When my husband survived a serious stroke sixteen years ago, he was left without language or comprehension, and he was only 46. I came across National Aphasia through a reference in a stroke info book and called. (I had already called American Heart and National Stroke, and their help was more general to stroke.) I was so comforted by the woman on the phone, who's husband had suffered the same loss, and the materials they sent. As a result of their good work, I became active in the Aphasia Community, and started the only support group in Indianapolis, IN for aphasia. Because of them, I was led to more specific therapies for my husband's recovery, and though very different, he has a high quality of life. They regularly have small conventions around the country to help people with aphasia adjust and learn more about their disorder. Being able to communicate is like breathing. They are the only association I am aware of devoted solely to Aphasia.
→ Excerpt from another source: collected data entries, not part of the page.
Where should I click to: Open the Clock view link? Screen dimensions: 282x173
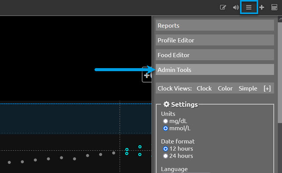point(204,88)
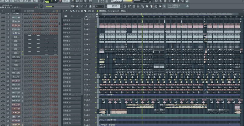Toggle mute light for Track 5
This screenshot has width=244, height=126.
[x=96, y=27]
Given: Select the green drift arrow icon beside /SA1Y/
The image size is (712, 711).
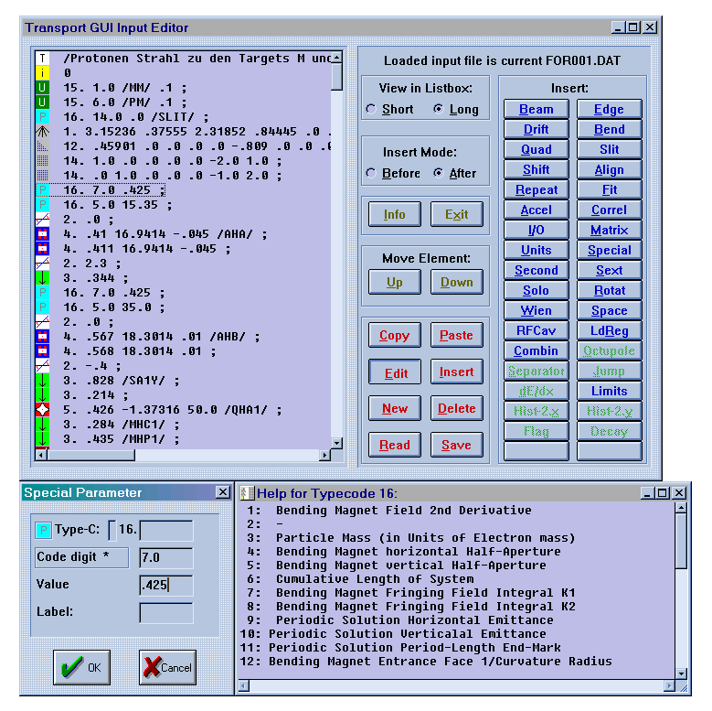Looking at the screenshot, I should (42, 381).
When my 46 year old husband suffered a stroke, National Aphasia was the one agency that provided pertinent information and consolation.
I found this resource in the back of a book about stroke. The personal, caring way they reach out with every phone call speaks volumes about this wonderful organization. Aphasia affects more people than Parkinson's Disease, but few people have every heard of it. National Aphasia works to bring knowledge, acceptance and support to our communities. The work they do is so important, and so unrecognized. I have been in the Aphasia Community since 1996, and since started a support group. Without them, we could not enjoy the success we have.
As a volunteer in the Aphasia community, and as a registered nurse, I sincerely support the work this organizations does.